The next section, titled "Failure to account for statistical nuance," is a strange one. The example is a chart that the CDC puts out showing the emergence of cases in a specific county, with cases classified by vaccination status. The chart shows that the vast majority of cases were found in people who were fully vaccinated. The person who tweeted concluded that vaccinated people are the "superspreaders". Maxim's objection to this interpretation is that most cases are in the fully vaccinated because most people are fully vaccinated.

I don't think it's right to criticize the original tweeter in this case. If by superspreader, we mean people who are infected and out there spreading the virus to others through contacts, then what the data say is exactly that most such people are fully vaccinated. In fact, one should be very surprised if the opposite were true.

Indeed, this insight has major public health implications. If the vaccine is indeed 90% effective at stopping cases, we should not be seeing that level of cases. And if the vaccine is only moderately effective, then we may not be able to achieve "herd immunity" status, as was the plan originally.

I'd be reluctant to complain about this specific data visualization. It seems that the data allow different interpretations - some of which are contradictory but all of which are needed to draw a measured conclusion.

***
The last section on "misrepresentation of scientific results" could use a better example. I certainly agree with the message: that people have confirmation bias. I have been calling this "story-first thinking": people with a set story visualize only the data that support their preconception.

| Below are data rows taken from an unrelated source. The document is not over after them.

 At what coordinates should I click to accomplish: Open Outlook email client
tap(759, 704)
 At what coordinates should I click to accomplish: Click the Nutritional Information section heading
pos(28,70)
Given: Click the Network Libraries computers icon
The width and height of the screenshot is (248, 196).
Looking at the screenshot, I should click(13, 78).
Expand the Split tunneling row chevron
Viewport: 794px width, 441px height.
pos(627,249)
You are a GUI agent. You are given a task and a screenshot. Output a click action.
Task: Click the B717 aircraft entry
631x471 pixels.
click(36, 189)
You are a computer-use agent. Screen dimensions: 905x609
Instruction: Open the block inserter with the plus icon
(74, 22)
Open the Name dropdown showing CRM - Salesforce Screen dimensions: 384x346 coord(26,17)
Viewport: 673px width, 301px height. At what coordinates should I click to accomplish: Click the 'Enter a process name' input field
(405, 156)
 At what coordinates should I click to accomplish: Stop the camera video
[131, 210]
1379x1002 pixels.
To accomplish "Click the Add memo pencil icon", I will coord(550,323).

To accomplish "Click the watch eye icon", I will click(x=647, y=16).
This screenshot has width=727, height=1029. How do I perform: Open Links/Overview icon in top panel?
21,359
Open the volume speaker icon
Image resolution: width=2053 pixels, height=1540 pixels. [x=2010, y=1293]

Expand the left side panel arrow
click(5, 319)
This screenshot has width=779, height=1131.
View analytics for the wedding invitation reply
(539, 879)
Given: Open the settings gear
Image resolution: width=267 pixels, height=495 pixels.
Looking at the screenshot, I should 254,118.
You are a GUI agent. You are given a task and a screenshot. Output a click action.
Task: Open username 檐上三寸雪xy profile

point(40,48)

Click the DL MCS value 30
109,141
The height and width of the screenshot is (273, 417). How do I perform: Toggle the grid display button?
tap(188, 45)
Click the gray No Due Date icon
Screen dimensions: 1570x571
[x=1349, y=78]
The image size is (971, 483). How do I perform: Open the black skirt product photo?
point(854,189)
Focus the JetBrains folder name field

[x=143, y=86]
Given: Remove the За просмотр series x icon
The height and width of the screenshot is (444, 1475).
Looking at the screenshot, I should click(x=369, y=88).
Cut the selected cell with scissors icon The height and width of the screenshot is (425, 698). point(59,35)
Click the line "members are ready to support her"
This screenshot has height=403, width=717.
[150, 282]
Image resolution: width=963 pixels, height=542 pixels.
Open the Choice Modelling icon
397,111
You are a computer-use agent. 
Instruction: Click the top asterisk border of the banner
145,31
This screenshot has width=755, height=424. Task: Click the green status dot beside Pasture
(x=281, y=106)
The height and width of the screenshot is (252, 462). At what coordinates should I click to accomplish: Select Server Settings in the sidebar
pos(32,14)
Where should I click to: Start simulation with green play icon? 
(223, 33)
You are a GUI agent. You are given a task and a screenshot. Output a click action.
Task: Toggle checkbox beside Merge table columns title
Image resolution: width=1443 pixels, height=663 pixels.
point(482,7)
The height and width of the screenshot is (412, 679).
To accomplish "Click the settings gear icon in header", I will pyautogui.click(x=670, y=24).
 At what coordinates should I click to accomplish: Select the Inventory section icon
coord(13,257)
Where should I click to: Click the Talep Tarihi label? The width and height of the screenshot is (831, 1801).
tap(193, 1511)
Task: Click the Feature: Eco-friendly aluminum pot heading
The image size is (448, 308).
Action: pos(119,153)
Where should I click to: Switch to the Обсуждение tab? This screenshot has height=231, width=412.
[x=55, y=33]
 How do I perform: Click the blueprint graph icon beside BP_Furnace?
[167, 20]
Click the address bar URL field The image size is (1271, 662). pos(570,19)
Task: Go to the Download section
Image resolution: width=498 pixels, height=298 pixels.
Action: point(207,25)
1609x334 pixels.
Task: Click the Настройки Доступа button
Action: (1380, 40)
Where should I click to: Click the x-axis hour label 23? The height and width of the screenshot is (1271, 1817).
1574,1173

However, the example given is not that. The example shows a tweet that contains a chart from a scientific paper that apparently concludes that hydroxychloroquine helps treat Covid-19. Maxim adds this study was subsequently retracted. If the tweet was sent prior to the retraction, then I don't think we can grumble about someone citing a peer reviewed study published in Lancet.

***

Overall, I like Maxim's message. In some cases, I think there are better examples.